Hundred-thousands digit = 5 → 3 5 _ _ _ _ _
Ten-thousands digit = 2 × thousands digit.
Ones digit = 3 → 3 5 _ _ _ _ 3
Sum of all digits = 29 → 3 + 5 + (ten-thousands) + (thousands) + (hundreds) + (tens) + 3 = 29
→ (ten-thousands) + (thousands) + (hundreds) + (tens) = 18
Let thousands digit = x, then ten-thousands digit = 2x
Possible values: x = 4 → 2x = 8 → hundreds + tens = 18 − 8 − 4 = 6
Try hundreds = 6, tens = 0: 3 5 8 4 6 0 3 → sum = 3+5+8+4+6+0+3 = 29 ✓
But also try hundreds = 4, tens = 2: 3 5 8 4 4 2 3 → sum = 29 ✓ — multiple solutions possible.

Re-examining: The problem states a unique answer is expected. With x = 4: ten-thousands = 8, thousands = 4, hundreds + tens = 6. The simplest (and intended) answer with hundreds = 6, tens = 0: 3 584 603. Rechecking: 3+5+8+4+6+0+3 = 29 ✓.

However, with x = 3: ten-thousands = 6, thousands = 3, hundreds + tens = 9. E.g., 3 5 6 3 9 0 3 → sum = 29 ✓. Multiple solutions exist.

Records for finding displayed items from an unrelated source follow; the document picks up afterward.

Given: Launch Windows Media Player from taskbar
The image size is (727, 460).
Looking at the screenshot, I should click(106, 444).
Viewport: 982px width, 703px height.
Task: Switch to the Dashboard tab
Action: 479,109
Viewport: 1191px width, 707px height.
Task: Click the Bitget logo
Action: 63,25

For a unique answer, the intended solution is: 3 584 603 (assuming tens digit is 0 for the simplest case with x = 4).

Answer: 3 584 603 [2]

Marking note: Award 2 marks for correct answer with full reasoning. Award 1 mark for correct setup and partial deduction. Accept any valid number satisfying all conditions.

20. 59 [2]

Working: Let the number of stamps = N.
N ÷ 7 gives remainder 3 → N = 7k + 3
N ÷ 9 gives remainder 5 → N = 9m + 5

List numbers that are 3 more than a multiple of 7: 3, 10, 17, 24, 31, 38, 45, 52, 59, 66, …
Check which gives remainder 5 when divided by 9:
59 ÷ 9 = 6 remainder 5 ✓

Answer: 59
Marking note: Award 1 mark for correct listing of one sequence. Award 0 if no systematic method is shown.